» **Fragmento de página**:

____________

Discurso leído por José Rafael Lantigua en la instauración el pasado miércoles 12 de los corrientes de la primera cátedra literaria del sistema universitario dominicano, la Cátedra René del Risco Bermúdez, en la Pontificia Universidad Católica Madre y Maestro, Recinto Santo Tomás de Aquino, de Santo Domingo.

El lunes 25 de enero de 1960, el episcopado católico produjo su célebre carta pastoral, justo cuatro días después de la festividad de Nuestra Señora de la Altagracia. A sugerencia del nuncio Lino Zanini, monseñor Juan Félix Pepén, Obispo de la Diócesis de la Altagracia, redactó el documento donde los seis prelados de entonces, encabezados por el Arzobispo Ricardo Pittini, afirmaban que no podían “permanecer indiferentes ante la honda pena que aflige a buen número de hogares dominicanos”, y recordaban la necesidad de promover y preservar los “sagrados derechos individuales”, los cuales pasaban a enumerar como para que quedara constancia firme de lo que buscaban transmitir a la feligresía y, en especial, a los altos mandos de la República: el derecho a la vida, el derecho a formar una familia, el derecho al trabajo, el derecho al comercio, a la emigración, a la buena fama, “tan estricto y severo que no se puede pública ni privadamente, no sólo calumniar, sino también disminuir el buen crédito que los individuos gozan en la sociedad bajo fútiles pretextos o denuncias anónimas, que sabe Dios en qué bajos y rastreros motivos puedan inspirarse”. Hemos de recordar que era la época del infamante Foro Público.
Los obispos clamaban a su vez por la libertad de conciencia, de prensa y de libre asociación, mientras reclamaban directamente a la más alta autoridad del país, que no era otra que el dictador Rafael Leónidas Trujillo que “en un plan de recíproca comprensión, se eviten excesos que, en definitiva, sólo harían daño a quien los comete, y sean cuanto antes enjugadas tantas lágrimas, curadas tantas llagas y devuelta la paz a tantos hogares”.

____________

» **Lista de registros**:

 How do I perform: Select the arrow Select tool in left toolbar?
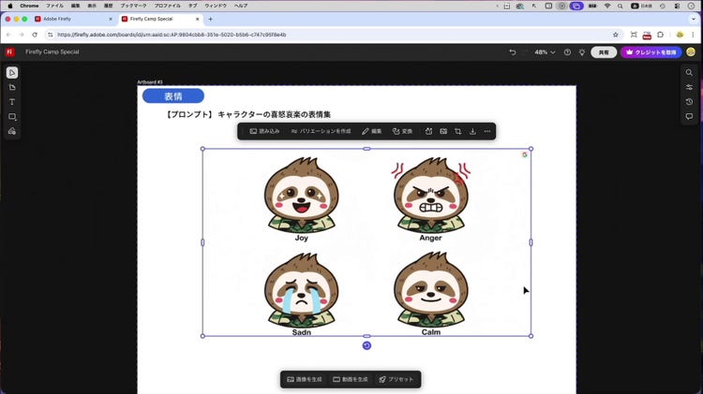(11, 72)
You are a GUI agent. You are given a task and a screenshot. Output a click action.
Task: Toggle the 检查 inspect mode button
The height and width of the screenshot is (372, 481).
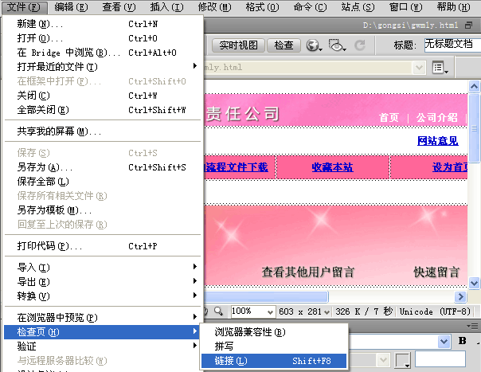[x=284, y=45]
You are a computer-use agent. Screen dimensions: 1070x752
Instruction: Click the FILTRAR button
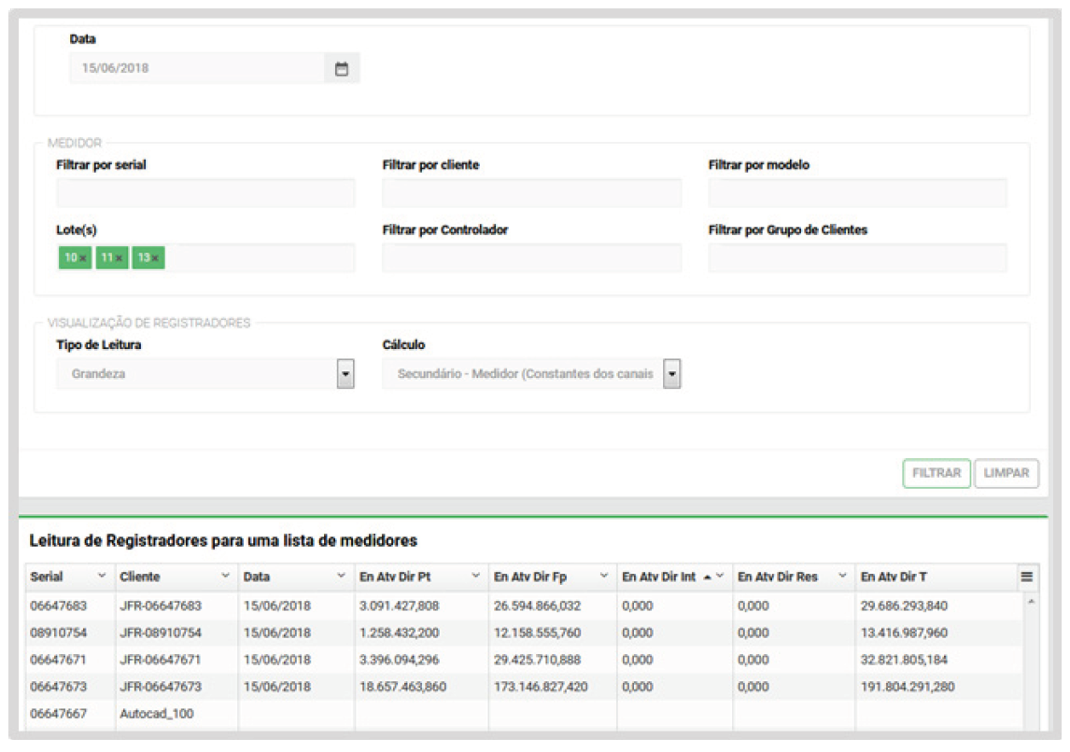[936, 474]
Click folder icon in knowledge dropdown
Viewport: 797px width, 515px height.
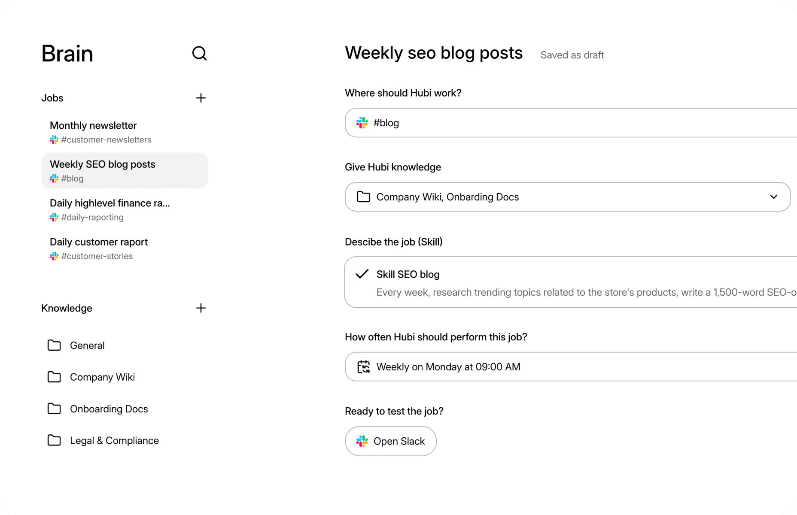click(x=364, y=197)
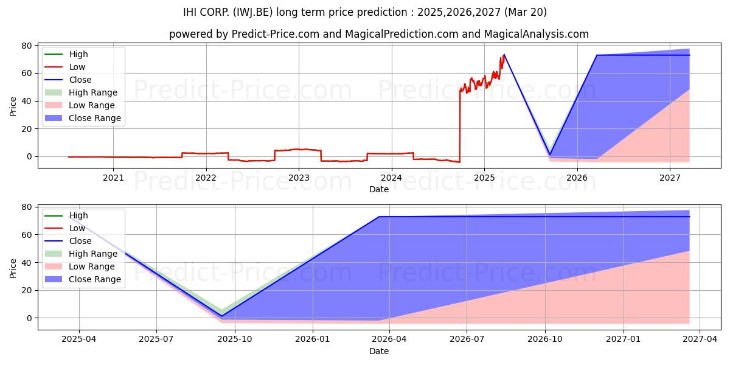730x365 pixels.
Task: Select the Low Range pink swatch in top legend
Action: tap(54, 105)
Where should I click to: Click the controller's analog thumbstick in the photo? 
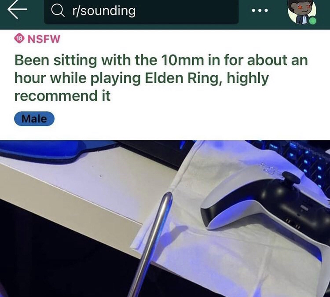point(291,178)
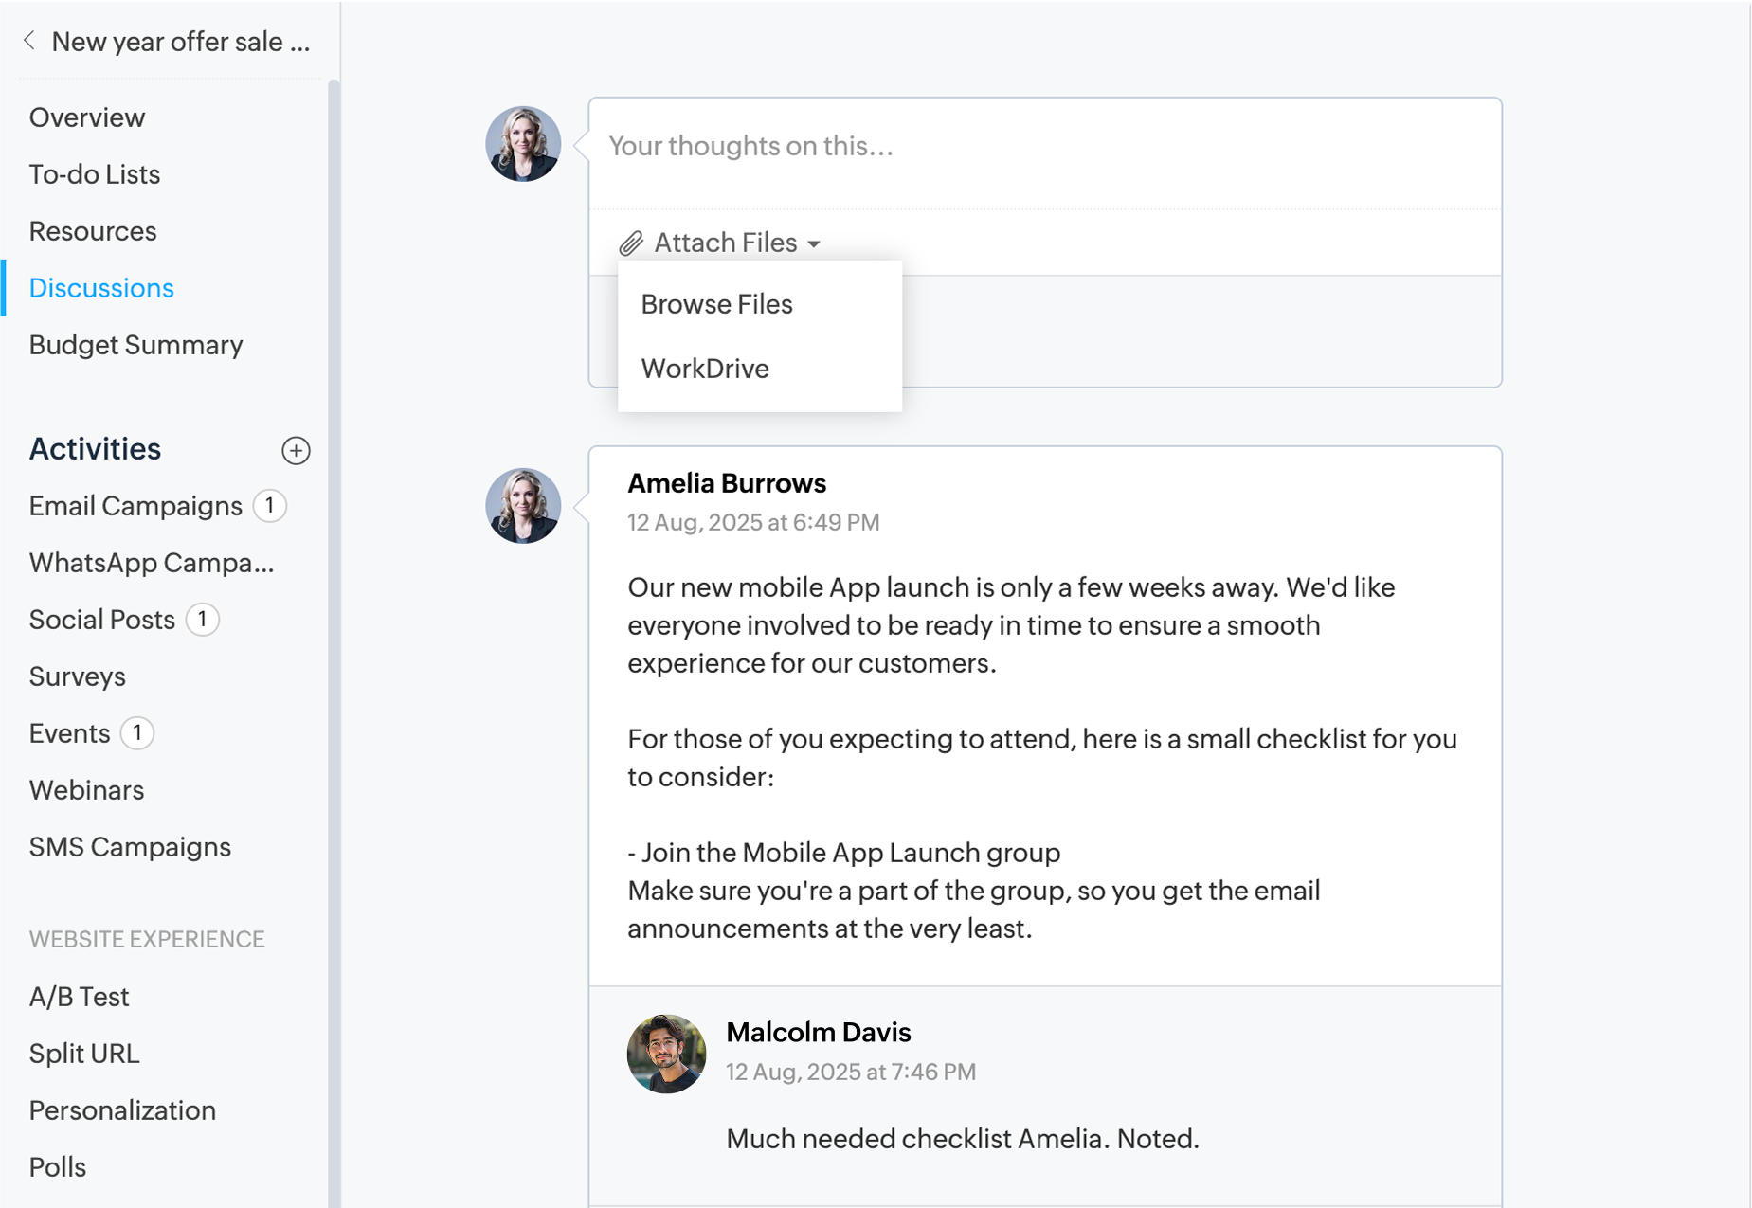The width and height of the screenshot is (1752, 1208).
Task: Click Amelia Burrows' name on post
Action: [x=727, y=483]
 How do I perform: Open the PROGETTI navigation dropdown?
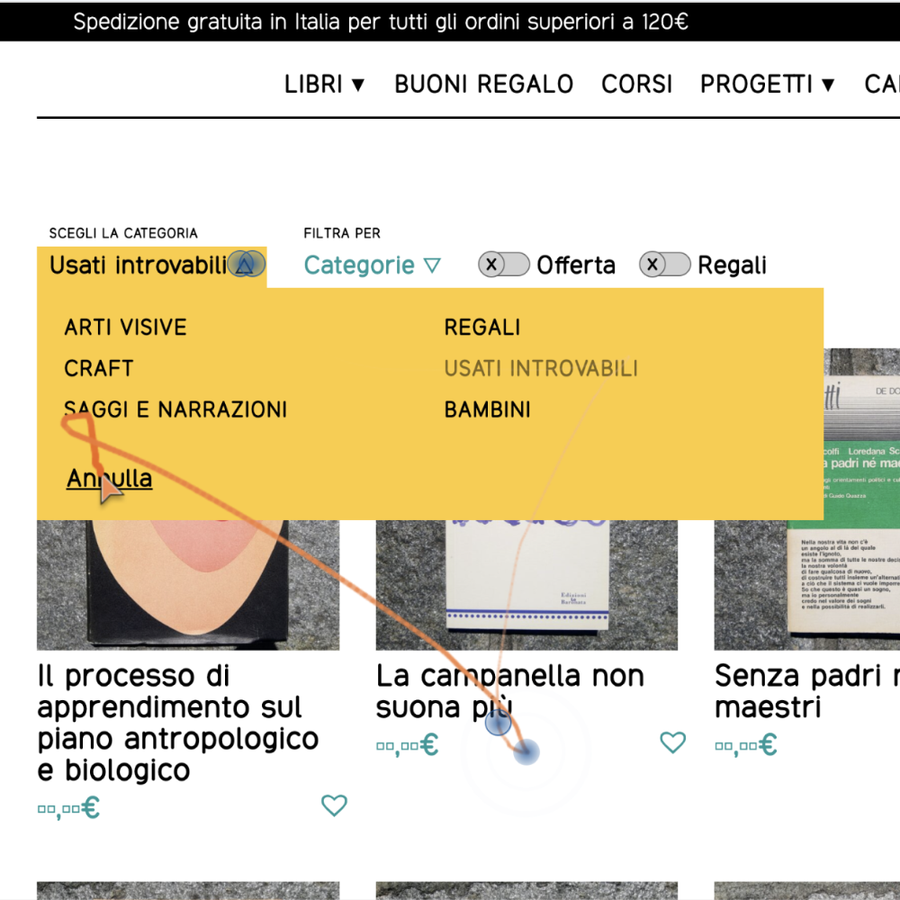(x=767, y=85)
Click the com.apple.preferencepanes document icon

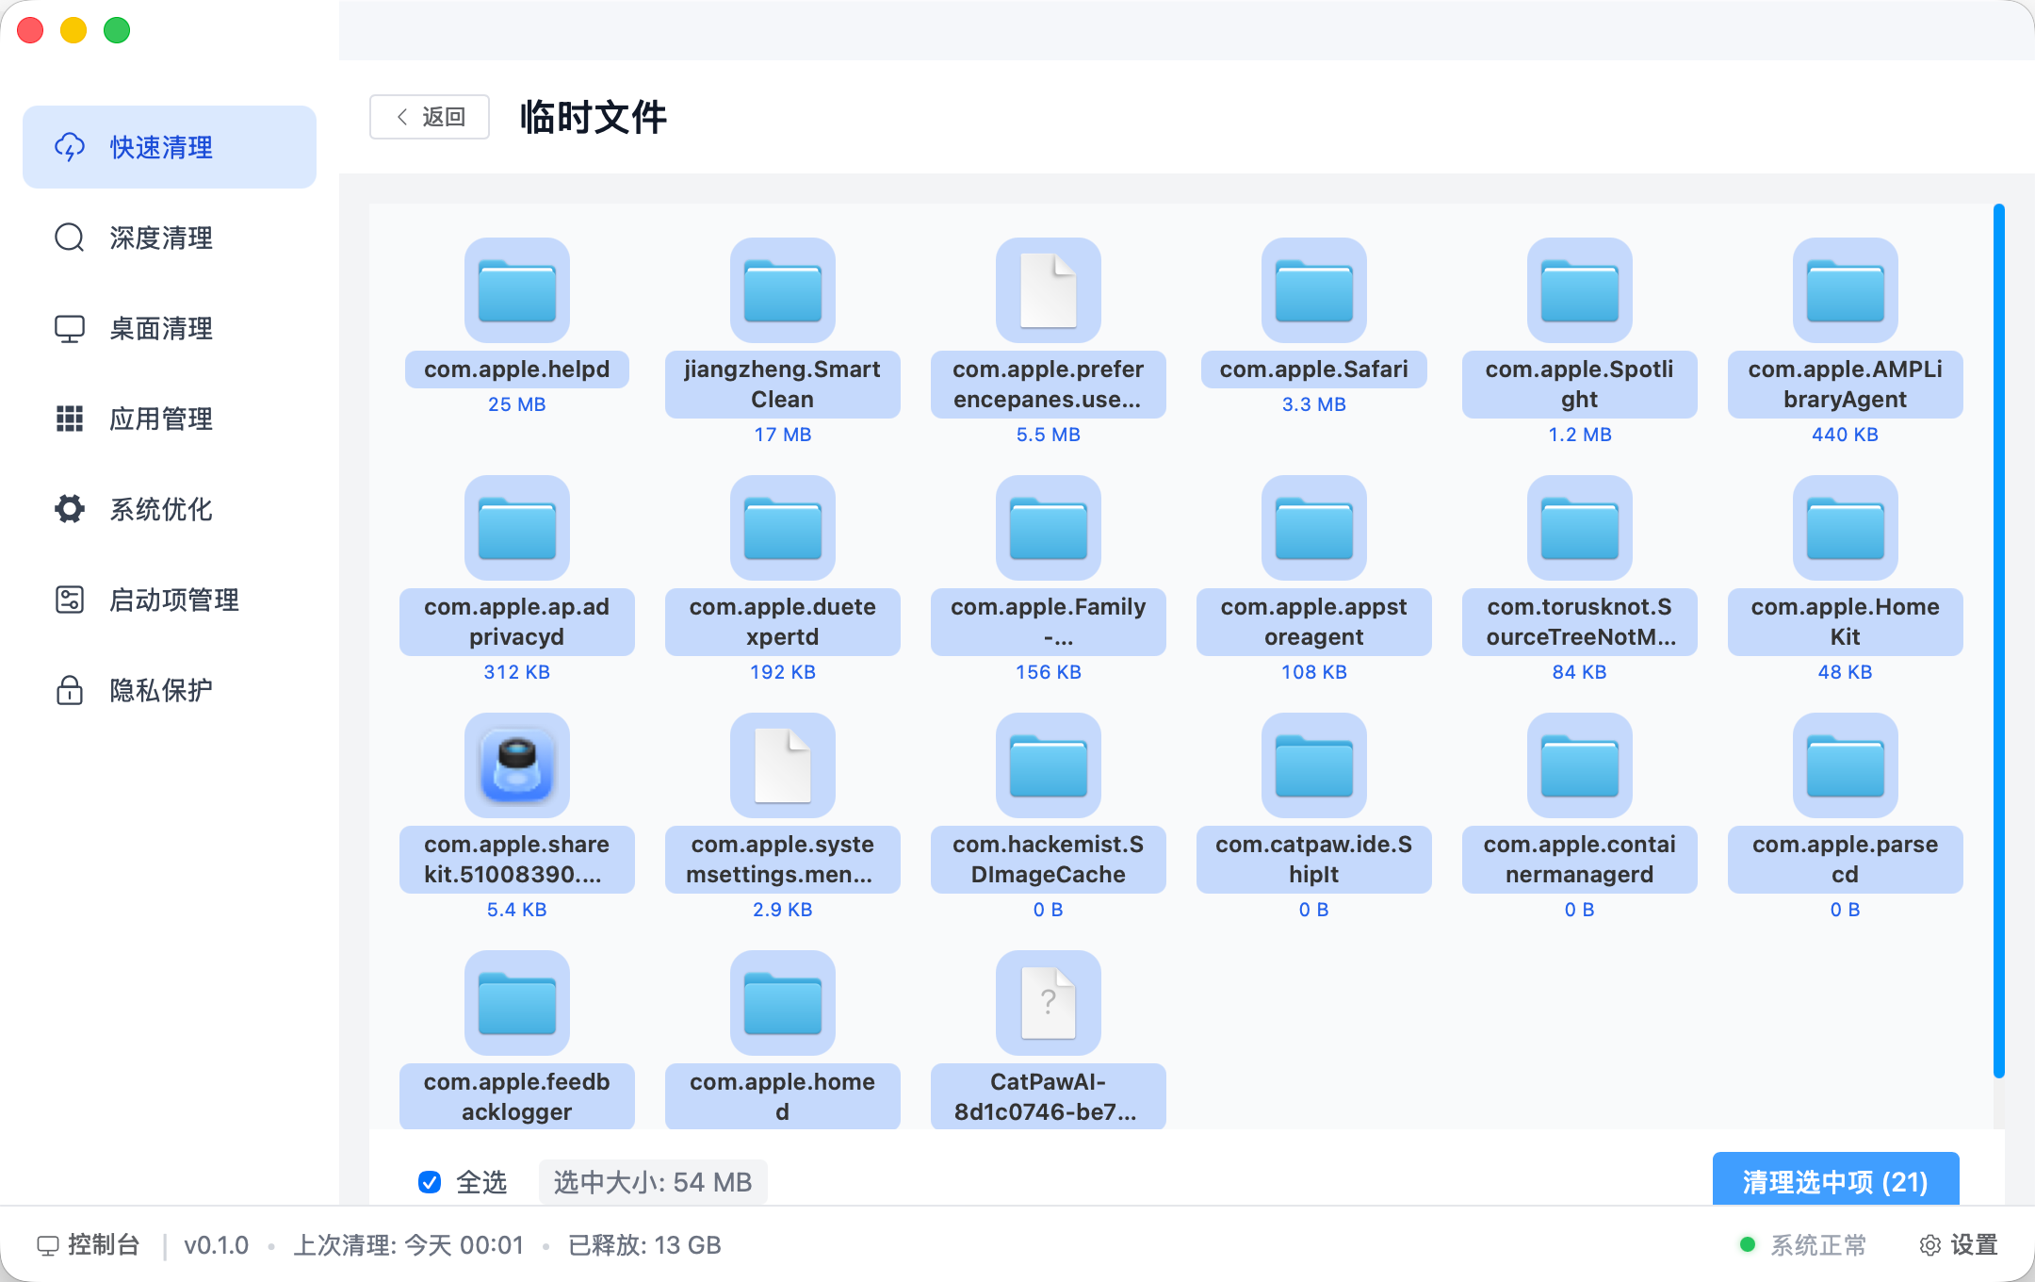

____________

» **Partes del ejercicio**:
1/ Copia sin cambios el texto sobre la carta pastoral de 1960 entre "Discurso leído por" y "de Santo Domingo.", ambos incluidos.
2/ Según el texto sobre la carta pastoral de 1960, ¿quién redactó ese documento?
3/ Sigue escribiendo el texto sobre la carta pastoral de 1960 desde el punto donde termina.

» **Las respuestas**:
1/
Discurso leído por José Rafael Lantigua en la instauración el pasado miércoles 12 de los corrientes de la primera cátedra literaria del sistema universitario dominicano, la Cátedra René del Risco Bermúdez, en la Pontificia Universidad Católica Madre y Maestro, Recinto Santo Tomás de Aquino, de Santo Domingo.

2/ Monseñor Juan Félix Pepén, Obispo de la Diócesis de la Altagracia.

3/
La carta pastoral estuvo motivada en los apresamientos masivos que habían tenido lugar en diferentes pueblos del país, sobre todo de jóvenes que se habían integrado al movimiento 14 de junio, fundado el 10 de enero de 1960 en la casa de Charlie Bogaert, situada en las afueras del municipio de Mao, un agrupamiento inspirado en la insurrección guerrillera de junio de 1959, ocurrida seis meses antes y cuyos integrantes combatieron en circunstancias adversas en Constanza, Maimón y Estero Hondo. Tanto la acción de los patriotas de 1959, como la fundación del movimiento conspirativo en honor a la fecha de llegada del primer contingente de la expedición, el 14 de junio, y de igual modo la carta pastoral de los obispos católicos del 25 de enero de 1960, conformaron una tríada poderosa que comenzó de modo definitivo a minar las bases sobre las cuales se había sostenido por tres décadas, a sangre y fuego, la dictadura de Trujillo.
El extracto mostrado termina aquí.